We’ve all heard many times that aircraft can stall in any attitude and at any speed.  What’s seldom mentioned, however, you can recover from a stall in any attitude too — given enough airspeed.  If this seems immaterial, or even dubious, read on.  

I was up once with a video camera on the instrument panel pointed forward, looking for action.  Suddenly here came another glider crossing paths some hundreds of feet below, near enough for an interesting shot if I could reposition in time.  I swung away in a sharp spilt-S, intentionally falling behind and below the bogey, then zoomed up on its six with energy to burn.  

Though fully capable of this maneuver, I had never practiced with a ‘live’ target.  Turned out I dove a bit too far and gathered more speed than necessary, so had to pull up hard to not pass under it.  And that’s a textbook prescription for an accelerated stall.    

Every pilot knows what ordinary stalls feel like, and we don’t normally associate them with high speeds and heavy Gs, but the camera doesn’t lie.  Video shows my bogey coming into view from above, appearing to shudder as it falls off the bottom of the screen during the stall like the old combat footage, then smoothly back to center screen after recovery.  
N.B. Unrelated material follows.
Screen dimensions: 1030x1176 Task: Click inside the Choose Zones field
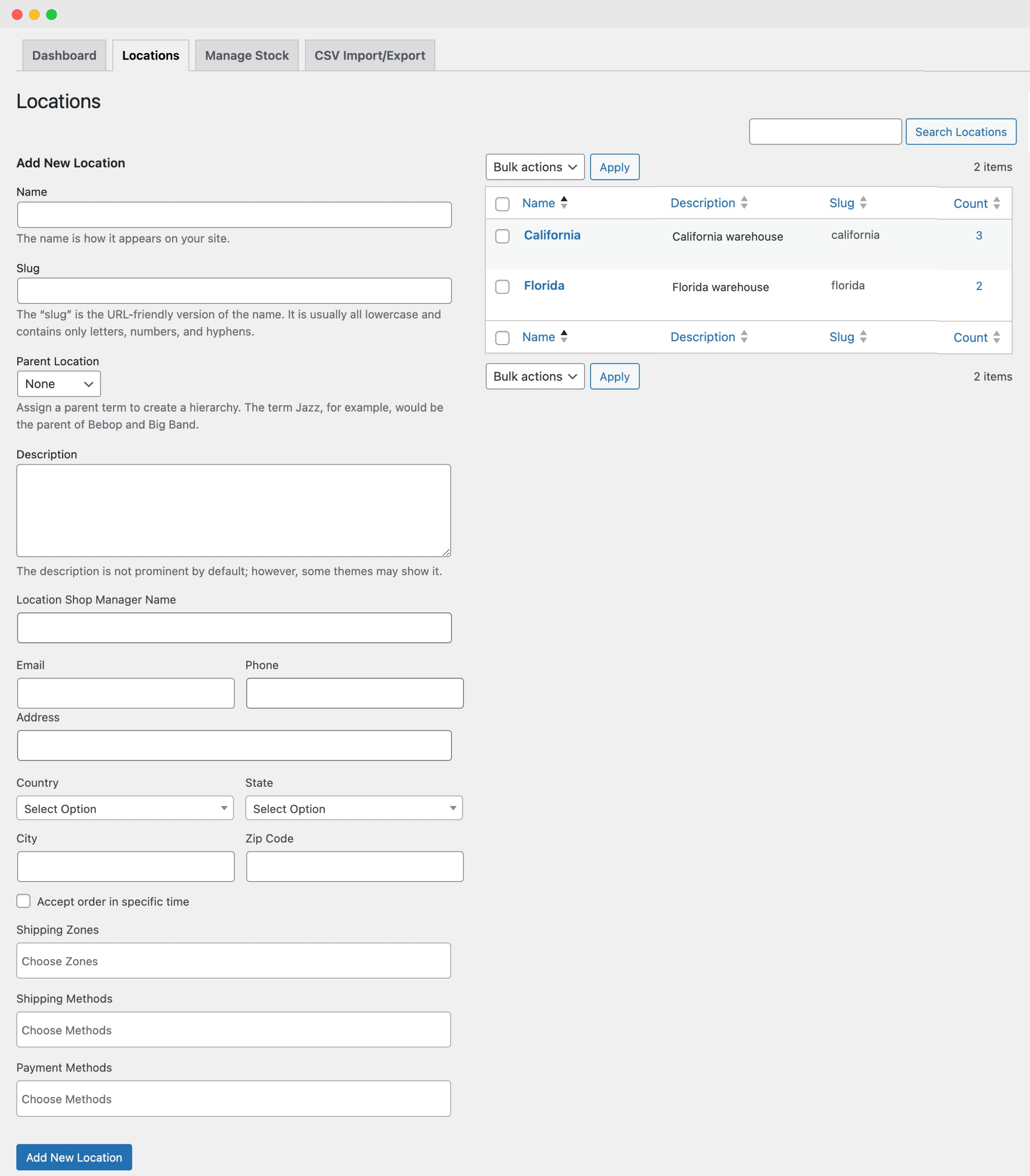233,961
Keep in mind, the other aircraft was operating smoothly, straight and level the whole time; it’s my ship that shuddered.  When the stall began I was pitched up 35 degrees or more at about a hundred knots, and remained well above level (still climbing) afterward.  The stall scrubbed just the right amount of excess energy, enabling a momentary pause to paint that rapidly growing target with imaginary tracers before lofting above it again.  Kaboom.  

Now think what might have happened if I had not recognized the stall and recovered from it.  Impossible to know with any precision, but my glider would have continued upward toward the victim several seconds longer, slowing but effectively out of control, and…  
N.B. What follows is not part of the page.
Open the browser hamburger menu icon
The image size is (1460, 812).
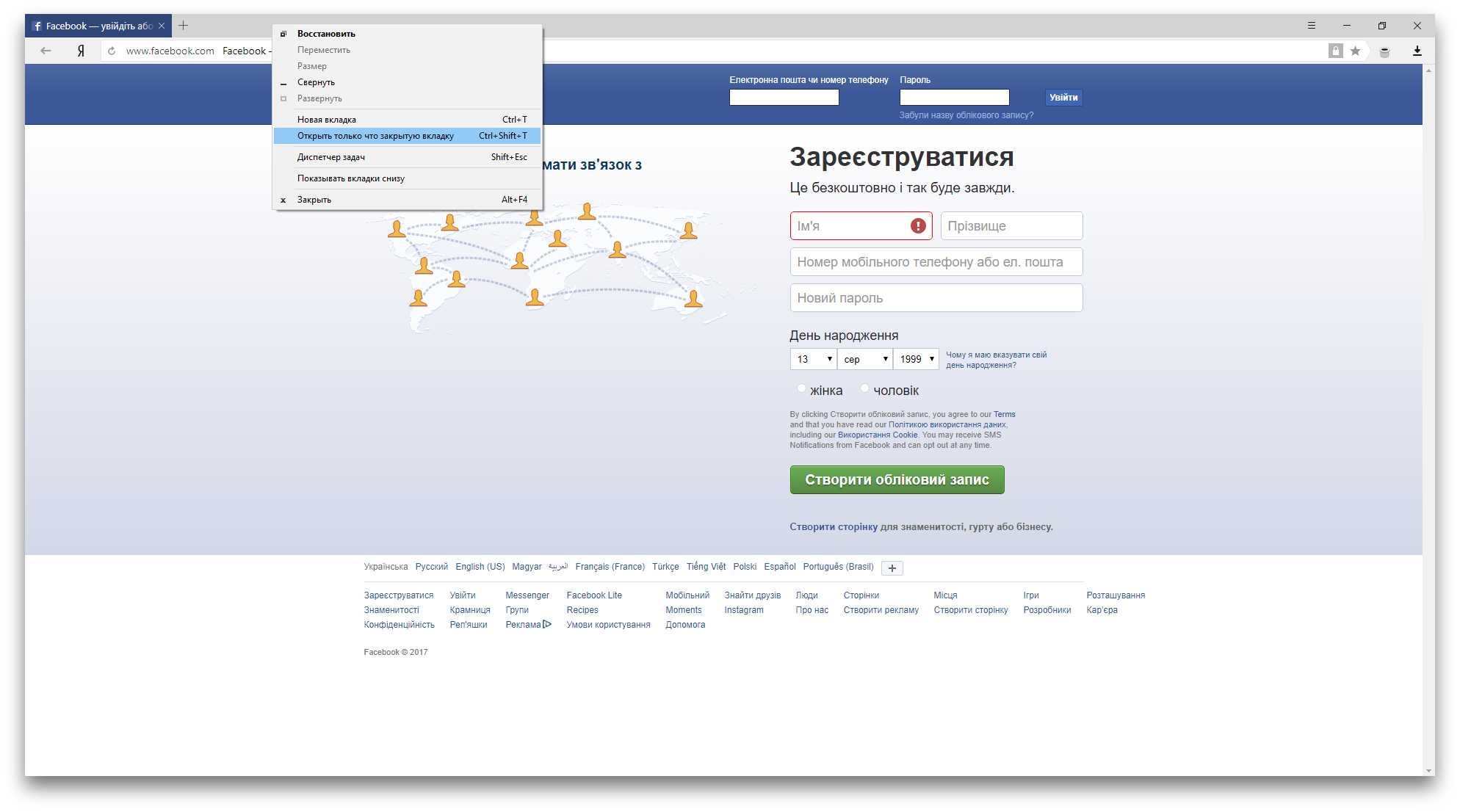click(x=1311, y=26)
The ugly truth is, that other pilot was entirely oblivious of peril in which further misjudgment on my part, or a botched recovery, could have risked deadly collision…  And there’s no stenciling a kill on your nose cone if it is what makes the kill.  

This is exactly why FAR 91.111 requires PRIOR ARRANGEMENT before flying near any other aircraft!!  Say what you will, some rules make pretty good sense.